# Exercise aim
Set down a precise copy of the whole listing.
____ Source information
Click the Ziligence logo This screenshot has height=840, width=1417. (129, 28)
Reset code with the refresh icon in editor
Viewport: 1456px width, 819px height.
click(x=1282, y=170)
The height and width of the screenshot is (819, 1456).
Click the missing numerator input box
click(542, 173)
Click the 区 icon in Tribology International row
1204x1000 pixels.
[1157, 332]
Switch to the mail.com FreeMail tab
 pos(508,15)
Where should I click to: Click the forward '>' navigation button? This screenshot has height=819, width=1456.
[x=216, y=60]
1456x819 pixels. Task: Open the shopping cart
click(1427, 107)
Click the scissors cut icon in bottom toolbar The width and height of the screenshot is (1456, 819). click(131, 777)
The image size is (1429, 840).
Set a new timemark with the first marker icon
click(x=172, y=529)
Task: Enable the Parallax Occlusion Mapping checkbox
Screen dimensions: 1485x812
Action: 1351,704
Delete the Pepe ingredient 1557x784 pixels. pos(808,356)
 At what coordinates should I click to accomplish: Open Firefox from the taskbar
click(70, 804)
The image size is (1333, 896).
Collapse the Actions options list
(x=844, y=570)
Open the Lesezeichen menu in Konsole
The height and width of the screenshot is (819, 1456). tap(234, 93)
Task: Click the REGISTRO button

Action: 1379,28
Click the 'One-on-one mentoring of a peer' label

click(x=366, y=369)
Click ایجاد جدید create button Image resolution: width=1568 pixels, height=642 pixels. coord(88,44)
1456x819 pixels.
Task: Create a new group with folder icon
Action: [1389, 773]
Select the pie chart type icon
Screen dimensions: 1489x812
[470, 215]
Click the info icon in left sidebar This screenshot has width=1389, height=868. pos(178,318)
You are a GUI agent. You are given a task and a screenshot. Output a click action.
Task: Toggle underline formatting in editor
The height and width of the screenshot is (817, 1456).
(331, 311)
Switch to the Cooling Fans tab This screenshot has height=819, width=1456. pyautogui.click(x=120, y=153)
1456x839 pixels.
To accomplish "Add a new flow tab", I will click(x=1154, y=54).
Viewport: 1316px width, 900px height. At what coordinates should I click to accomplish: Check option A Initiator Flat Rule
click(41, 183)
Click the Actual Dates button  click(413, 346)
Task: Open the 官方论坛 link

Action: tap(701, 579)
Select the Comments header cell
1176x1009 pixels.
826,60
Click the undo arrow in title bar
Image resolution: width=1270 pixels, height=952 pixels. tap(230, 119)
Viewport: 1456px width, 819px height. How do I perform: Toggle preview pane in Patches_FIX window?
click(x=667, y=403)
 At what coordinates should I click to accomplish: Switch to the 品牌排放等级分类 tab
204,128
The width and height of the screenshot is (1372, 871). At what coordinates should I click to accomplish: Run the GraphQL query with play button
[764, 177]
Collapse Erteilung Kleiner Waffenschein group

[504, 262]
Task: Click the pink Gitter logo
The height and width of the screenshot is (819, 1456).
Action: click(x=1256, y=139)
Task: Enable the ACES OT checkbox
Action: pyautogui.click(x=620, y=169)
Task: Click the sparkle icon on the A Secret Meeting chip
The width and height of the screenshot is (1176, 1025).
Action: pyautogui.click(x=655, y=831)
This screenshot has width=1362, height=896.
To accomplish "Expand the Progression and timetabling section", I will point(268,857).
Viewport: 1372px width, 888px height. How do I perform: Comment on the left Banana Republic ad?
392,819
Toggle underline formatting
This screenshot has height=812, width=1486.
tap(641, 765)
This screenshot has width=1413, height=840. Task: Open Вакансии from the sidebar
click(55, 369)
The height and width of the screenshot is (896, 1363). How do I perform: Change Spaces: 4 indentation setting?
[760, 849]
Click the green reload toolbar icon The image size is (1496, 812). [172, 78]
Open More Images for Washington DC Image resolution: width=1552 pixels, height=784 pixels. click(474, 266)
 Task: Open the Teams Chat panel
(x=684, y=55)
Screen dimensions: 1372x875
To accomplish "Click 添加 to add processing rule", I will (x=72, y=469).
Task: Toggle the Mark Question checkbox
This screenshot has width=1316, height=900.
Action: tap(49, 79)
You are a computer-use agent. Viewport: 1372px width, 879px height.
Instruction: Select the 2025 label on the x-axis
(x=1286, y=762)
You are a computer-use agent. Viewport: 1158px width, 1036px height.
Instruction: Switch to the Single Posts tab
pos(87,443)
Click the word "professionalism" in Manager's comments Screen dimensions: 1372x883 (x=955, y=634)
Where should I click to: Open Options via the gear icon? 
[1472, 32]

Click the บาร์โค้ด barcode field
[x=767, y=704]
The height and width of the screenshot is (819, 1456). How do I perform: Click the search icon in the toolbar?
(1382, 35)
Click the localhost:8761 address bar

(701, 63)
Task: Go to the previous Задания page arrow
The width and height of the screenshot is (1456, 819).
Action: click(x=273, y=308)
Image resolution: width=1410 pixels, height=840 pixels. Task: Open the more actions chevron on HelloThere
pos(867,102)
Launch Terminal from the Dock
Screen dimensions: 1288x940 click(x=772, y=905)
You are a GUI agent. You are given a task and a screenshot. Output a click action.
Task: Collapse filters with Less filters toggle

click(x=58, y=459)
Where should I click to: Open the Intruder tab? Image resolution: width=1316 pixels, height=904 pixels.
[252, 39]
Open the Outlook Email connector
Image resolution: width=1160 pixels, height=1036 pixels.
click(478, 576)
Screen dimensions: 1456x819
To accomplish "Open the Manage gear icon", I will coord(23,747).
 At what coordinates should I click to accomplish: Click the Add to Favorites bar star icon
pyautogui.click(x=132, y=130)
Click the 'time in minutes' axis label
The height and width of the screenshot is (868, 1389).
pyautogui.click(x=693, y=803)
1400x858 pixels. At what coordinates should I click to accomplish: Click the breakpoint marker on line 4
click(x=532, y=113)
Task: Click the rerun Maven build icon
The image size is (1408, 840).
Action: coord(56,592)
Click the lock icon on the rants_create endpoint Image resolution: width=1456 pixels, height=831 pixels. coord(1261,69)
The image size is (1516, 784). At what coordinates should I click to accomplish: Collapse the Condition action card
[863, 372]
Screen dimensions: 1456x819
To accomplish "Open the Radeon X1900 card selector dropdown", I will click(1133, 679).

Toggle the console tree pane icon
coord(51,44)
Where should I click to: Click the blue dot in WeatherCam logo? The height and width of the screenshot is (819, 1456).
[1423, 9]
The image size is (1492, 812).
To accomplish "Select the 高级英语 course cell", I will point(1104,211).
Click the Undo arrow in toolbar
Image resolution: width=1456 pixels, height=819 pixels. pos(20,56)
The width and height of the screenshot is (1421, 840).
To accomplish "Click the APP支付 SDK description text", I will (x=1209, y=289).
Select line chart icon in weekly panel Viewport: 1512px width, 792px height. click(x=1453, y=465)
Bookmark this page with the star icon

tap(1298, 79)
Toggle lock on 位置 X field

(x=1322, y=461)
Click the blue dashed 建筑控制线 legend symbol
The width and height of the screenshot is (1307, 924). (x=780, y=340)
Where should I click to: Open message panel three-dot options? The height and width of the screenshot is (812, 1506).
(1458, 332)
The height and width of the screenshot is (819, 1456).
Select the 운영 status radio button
________
# Result of this task
Click the Ziligence logo This screenshot has height=840, width=1417. (129, 28)
Reset code with the refresh icon in editor
Viewport: 1456px width, 819px height.
click(x=1282, y=170)
The height and width of the screenshot is (819, 1456).
Click the missing numerator input box
click(542, 173)
Click the 区 icon in Tribology International row
1204x1000 pixels.
[1157, 332]
Switch to the mail.com FreeMail tab
 pos(508,15)
Where should I click to: Click the forward '>' navigation button? This screenshot has height=819, width=1456.
[x=216, y=60]
1456x819 pixels. Task: Open the shopping cart
click(1427, 107)
Click the scissors cut icon in bottom toolbar The width and height of the screenshot is (1456, 819). click(131, 777)
The image size is (1429, 840).
Set a new timemark with the first marker icon
click(x=172, y=529)
Task: Enable the Parallax Occlusion Mapping checkbox
Screen dimensions: 1485x812
Action: 1351,704
Delete the Pepe ingredient 1557x784 pixels. pos(808,356)
 At what coordinates should I click to accomplish: Open Firefox from the taskbar
click(70, 804)
The image size is (1333, 896).
Collapse the Actions options list
(x=844, y=570)
Open the Lesezeichen menu in Konsole
The height and width of the screenshot is (819, 1456). tap(234, 93)
Task: Click the REGISTRO button

Action: 1379,28
Click the 'One-on-one mentoring of a peer' label

click(x=366, y=369)
Click ایجاد جدید create button Image resolution: width=1568 pixels, height=642 pixels. coord(88,44)
1456x819 pixels.
Task: Create a new group with folder icon
Action: [1389, 773]
Select the pie chart type icon
Screen dimensions: 1489x812
[470, 215]
Click the info icon in left sidebar This screenshot has width=1389, height=868. pos(178,318)
You are a GUI agent. You are given a task and a screenshot. Output a click action.
Task: Toggle underline formatting in editor
The height and width of the screenshot is (817, 1456).
(331, 311)
Switch to the Cooling Fans tab This screenshot has height=819, width=1456. pyautogui.click(x=120, y=153)
1456x839 pixels.
To accomplish "Add a new flow tab", I will click(x=1154, y=54).
Viewport: 1316px width, 900px height. At what coordinates should I click to accomplish: Check option A Initiator Flat Rule
click(41, 183)
Click the Actual Dates button  click(413, 346)
Task: Open the 官方论坛 link

Action: tap(701, 579)
Select the Comments header cell
1176x1009 pixels.
826,60
Click the undo arrow in title bar
Image resolution: width=1270 pixels, height=952 pixels. tap(230, 119)
Viewport: 1456px width, 819px height. How do I perform: Toggle preview pane in Patches_FIX window?
click(x=667, y=403)
 At what coordinates should I click to accomplish: Switch to the 品牌排放等级分类 tab
204,128
The width and height of the screenshot is (1372, 871). At what coordinates should I click to accomplish: Run the GraphQL query with play button
[764, 177]
Collapse Erteilung Kleiner Waffenschein group

[504, 262]
Task: Click the pink Gitter logo
The height and width of the screenshot is (819, 1456).
Action: click(x=1256, y=139)
Task: Enable the ACES OT checkbox
Action: pyautogui.click(x=620, y=169)
Task: Click the sparkle icon on the A Secret Meeting chip
The width and height of the screenshot is (1176, 1025).
Action: pyautogui.click(x=655, y=831)
This screenshot has width=1362, height=896.
To accomplish "Expand the Progression and timetabling section", I will point(268,857).
Viewport: 1372px width, 888px height. How do I perform: Comment on the left Banana Republic ad?
392,819
Toggle underline formatting
This screenshot has height=812, width=1486.
tap(641, 765)
This screenshot has width=1413, height=840. Task: Open Вакансии from the sidebar
click(55, 369)
The height and width of the screenshot is (896, 1363). How do I perform: Change Spaces: 4 indentation setting?
[760, 849]
Click the green reload toolbar icon The image size is (1496, 812). [172, 78]
Open More Images for Washington DC Image resolution: width=1552 pixels, height=784 pixels. click(474, 266)
 Task: Open the Teams Chat panel
(x=684, y=55)
Screen dimensions: 1372x875
To accomplish "Click 添加 to add processing rule", I will (x=72, y=469).
Task: Toggle the Mark Question checkbox
This screenshot has width=1316, height=900.
Action: tap(49, 79)
You are a computer-use agent. Viewport: 1372px width, 879px height.
Instruction: Select the 2025 label on the x-axis
(x=1286, y=762)
You are a computer-use agent. Viewport: 1158px width, 1036px height.
Instruction: Switch to the Single Posts tab
pos(87,443)
Click the word "professionalism" in Manager's comments Screen dimensions: 1372x883 (x=955, y=634)
Where should I click to: Open Options via the gear icon? 
[1472, 32]

Click the บาร์โค้ด barcode field
[x=767, y=704]
The height and width of the screenshot is (819, 1456). How do I perform: Click the search icon in the toolbar?
(1382, 35)
Click the localhost:8761 address bar

(701, 63)
Task: Go to the previous Задания page arrow
The width and height of the screenshot is (1456, 819).
Action: click(x=273, y=308)
Image resolution: width=1410 pixels, height=840 pixels. Task: Open the more actions chevron on HelloThere
pos(867,102)
Launch Terminal from the Dock
Screen dimensions: 1288x940 click(x=772, y=905)
You are a GUI agent. You are given a task and a screenshot. Output a click action.
Task: Collapse filters with Less filters toggle

click(x=58, y=459)
Where should I click to: Open the Intruder tab? Image resolution: width=1316 pixels, height=904 pixels.
[252, 39]
Open the Outlook Email connector
Image resolution: width=1160 pixels, height=1036 pixels.
click(478, 576)
Screen dimensions: 1456x819
To accomplish "Open the Manage gear icon", I will coord(23,747).
 At what coordinates should I click to accomplish: Click the Add to Favorites bar star icon
pyautogui.click(x=132, y=130)
Click the 'time in minutes' axis label
The height and width of the screenshot is (868, 1389).
pyautogui.click(x=693, y=803)
1400x858 pixels. At what coordinates should I click to accomplish: Click the breakpoint marker on line 4
click(x=532, y=113)
Task: Click the rerun Maven build icon
The image size is (1408, 840).
Action: coord(56,592)
Click the lock icon on the rants_create endpoint Image resolution: width=1456 pixels, height=831 pixels. coord(1261,69)
The image size is (1516, 784). At what coordinates should I click to accomplish: Collapse the Condition action card
[863, 372]
Screen dimensions: 1456x819
To accomplish "Open the Radeon X1900 card selector dropdown", I will click(1133, 679).

Toggle the console tree pane icon
coord(51,44)
Where should I click to: Click the blue dot in WeatherCam logo? The height and width of the screenshot is (819, 1456).
[1423, 9]
The image size is (1492, 812).
To accomplish "Select the 高级英语 course cell", I will point(1104,211).
Click the Undo arrow in toolbar
Image resolution: width=1456 pixels, height=819 pixels. pos(20,56)
The width and height of the screenshot is (1421, 840).
To accomplish "Click the APP支付 SDK description text", I will (x=1209, y=289).
Select line chart icon in weekly panel Viewport: 1512px width, 792px height. click(x=1453, y=465)
Bookmark this page with the star icon

tap(1298, 79)
Toggle lock on 位置 X field

(x=1322, y=461)
Click the blue dashed 建筑控制线 legend symbol
The width and height of the screenshot is (1307, 924). (x=780, y=340)
Where should I click to: Open message panel three-dot options? The height and width of the screenshot is (812, 1506).
(1458, 332)
The height and width of the screenshot is (819, 1456).
Select the 운영 status radio button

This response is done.